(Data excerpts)
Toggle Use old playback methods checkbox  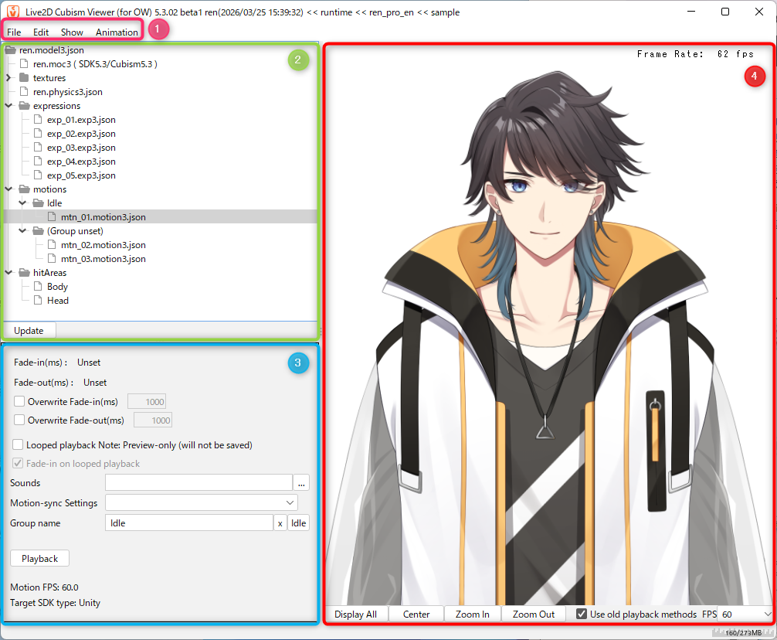click(582, 614)
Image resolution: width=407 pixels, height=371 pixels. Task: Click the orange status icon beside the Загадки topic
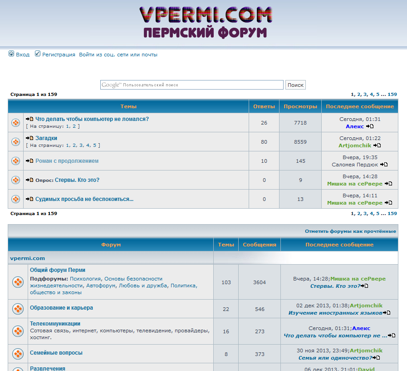[15, 142]
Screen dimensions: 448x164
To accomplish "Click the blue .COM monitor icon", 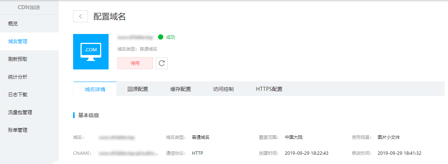I will (91, 52).
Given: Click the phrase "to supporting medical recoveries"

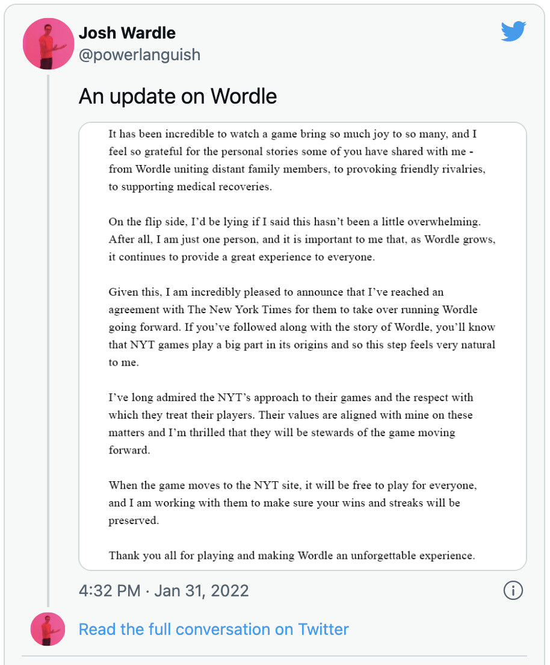Looking at the screenshot, I should pyautogui.click(x=190, y=187).
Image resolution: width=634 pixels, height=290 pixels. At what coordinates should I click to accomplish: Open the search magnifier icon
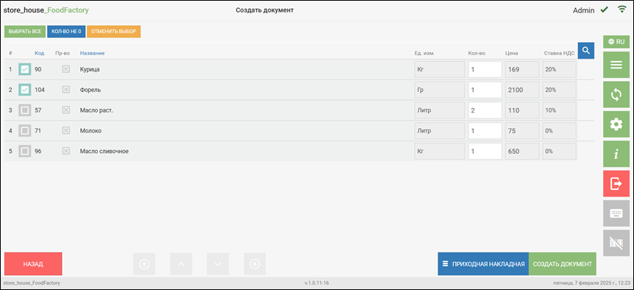586,51
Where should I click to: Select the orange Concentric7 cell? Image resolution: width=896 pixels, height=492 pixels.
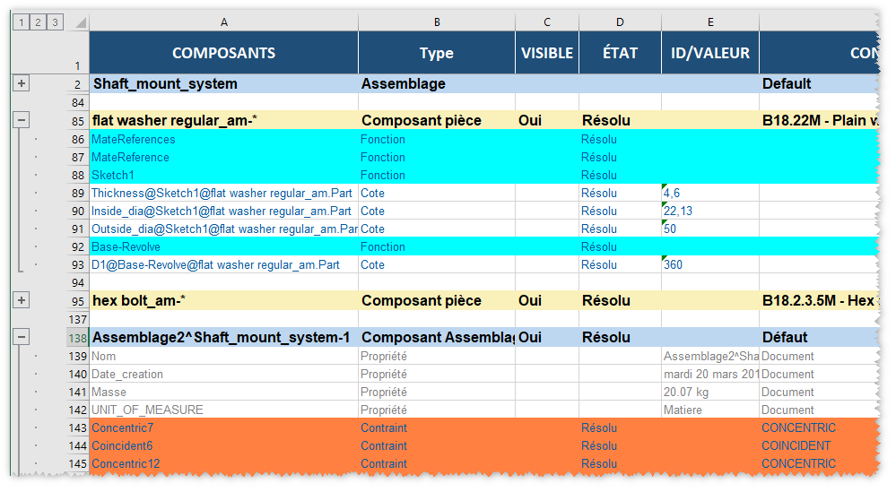[x=223, y=427]
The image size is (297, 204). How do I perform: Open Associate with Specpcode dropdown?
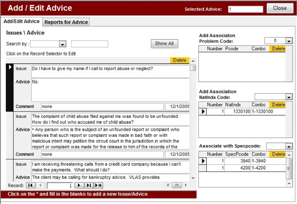289,146
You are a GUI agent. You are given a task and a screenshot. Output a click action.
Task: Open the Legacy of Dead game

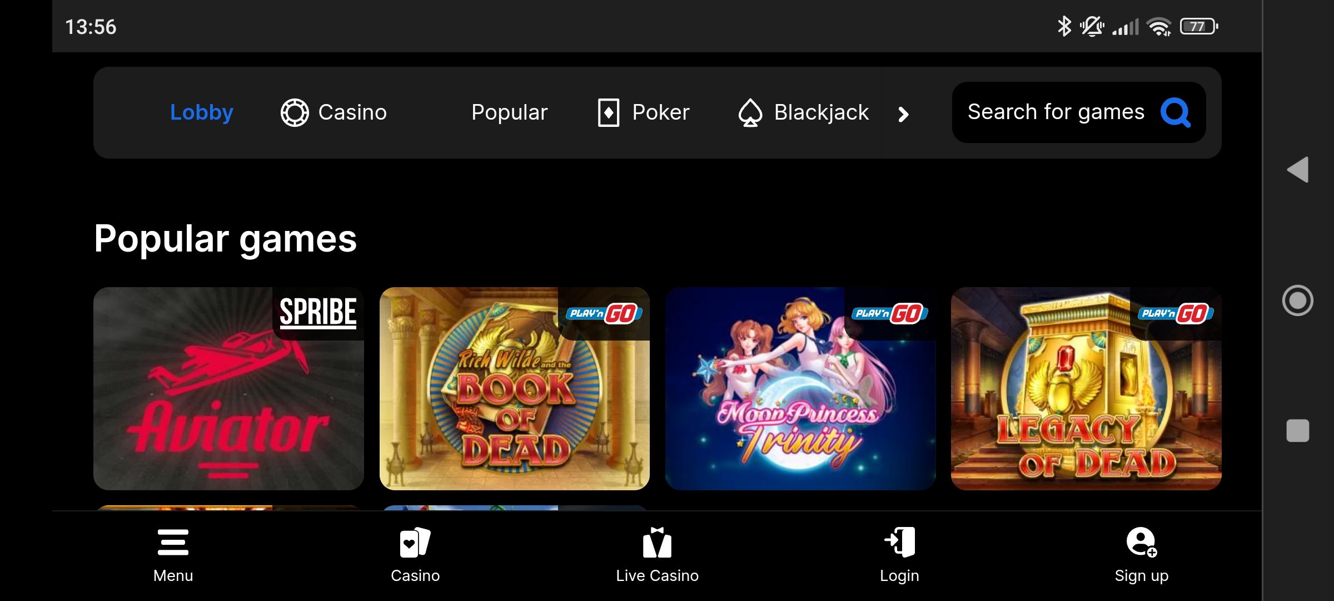click(1086, 388)
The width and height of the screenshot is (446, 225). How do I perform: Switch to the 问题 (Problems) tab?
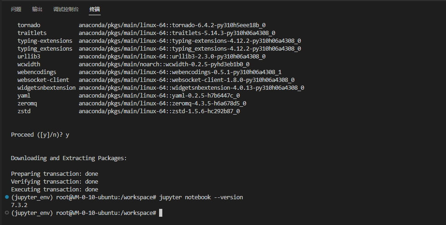point(16,9)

▸ Exercise: What are the lines from the one containing "The image size" through the end of the records? Write them out exactly, leaving out the pictures.

▸ Output of the exercise:
The image size is (297, 204). How do I perform: Open Associate with Specpcode dropdown?
289,146
You are a GUI agent. You are given a task and a screenshot. Output a click action.
Task: Open the Legacy of Dead game

click(1086, 388)
The width and height of the screenshot is (446, 225). How do I perform: Switch to the 问题 (Problems) tab?
point(16,9)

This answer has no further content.